2. Behavior on generic non-convex functions: Generally speaking the normalized is more convenient for use with non-convex functions (e.g., deep neural networks), because here the fact that the length of each step of the unnormalized version is tied directly to the magnitude of the gradient is disadvantageous. By completely controlling the length of each step via the steplength parameter, the normalized version can be made to more easily pass over saddle points and through flat regions of a function.

3. Steplength parameter selection: For a general function gradient descent reaches points infinitesimally close to local minima only when the length of each step diminishes as the algorithm progresses (at least eventually). In the case of normalized gradient descent this implies that the steplength parameter $\alpha$ should be diminishing in size if such a solution is needed. This must be done as well with unnormalized gradient descent when applied to certain convex functions (that are not completely smooth, e.g., the absolute value function) as well. However for smooth convex functions with unnormalized gradient descent since the length of each step is dependent on the length of the gradient such behavior is possible even with a steplength parameter $\alpha$ fixed for all iterations.

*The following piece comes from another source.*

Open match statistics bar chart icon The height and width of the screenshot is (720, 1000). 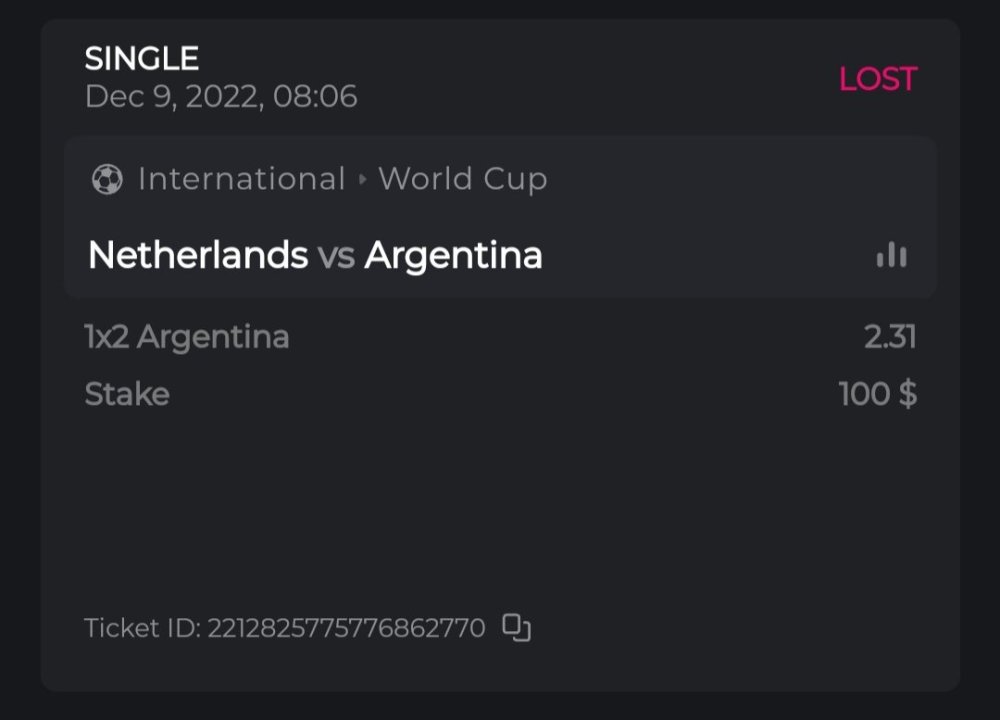click(891, 256)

Example 1. Normalized vs. unnormalized gradient descent for convex functions¶

In this Example we compare normalized and unnormalized gradient descent (left and right panels respectively) on the simple quadratic function

\begin{equation} g(w)=w^2 \end{equation}

Both algorithms use the same initial point ($w^0 = -3$), steplength parameter ($\alpha = 0.1$), and maximum number of iterations (20 each). Steps are colored from green to red to indicate the starting and ending points of each run, with circles denoting the actual steps in the input space and 'x' marks denoting their respective function evaluations.

Notice how - due to the re-scaling of each step via the derivative length - the unnormalized version races to the global minimum of the function. Meanwhile the normalized version - taking constant length steps - gets only a fraction of the way there. This behavior is indicative of how each behaves in general when applied to minimizing convex functions.

In [3]:

As another example, consider the same quadratic with $N = 2$ inputs which we illustrate - along with a run of each version of the algorithm - in the next Python cell. As can be seen in the plot, when using a constant steplength parameter $\alpha = 0.7$ the length of each step with the unnormalized algorithm naturally diminishes as it approaches the stationary point (the global minimum) due to the shrinking gradient, and this helps it 'zero in' on the minimum and get infinitesimally close to it. Conversely with the normalized gradient descent algorithm - which takes steps of the length $\alpha$ ad infinitum - we can only get so close to the global minimum. We cannot 'zero in' on the solution at the origin as well as the unnormalized version can.

This is indicative of a more general behavior of the normalized gradient descent algorithm with functions such as this - if we want a point infinitesimally close to a global minimum we must use a diminishing steplength. This gives the normalized algorithm a chance to 'zero in' on the minimum. Thus for a general function we see that gradient descent 'zeros in' local minima only when the length of each step (eventually) diminishes as the algorithm progresses. In the case of normalized gradient descent this implies that the steplength parameter $\alpha$ should be diminishing in size if such a solution is needed.

In [4]:

Note that it is not always the case with a convex function that the magnitude of the gradient diminishes as we approach global minima. Take, for example, the absolute value function

\begin{equation} g(w) = |w| \end{equation}

which has a single global minimum at $w = 0$, but whose derivative is always defined (everywhere but at $w = 0$) as

\begin{equation} \frac{\mathrm{d}}{\mathrm{d}w}g(w) = \begin{cases} +1 \,\,\,\,\,\text{if} \,\, w > 0 \\ -1 \,\,\,\,\,\text{if} \,\, w < 0 \end{cases} \end{equation}

Since the length of each step with unnormalized gradient descent is dependent on the magnitude of this derivative, the fact that its length here does not change means that we are essentially taking normalized steps.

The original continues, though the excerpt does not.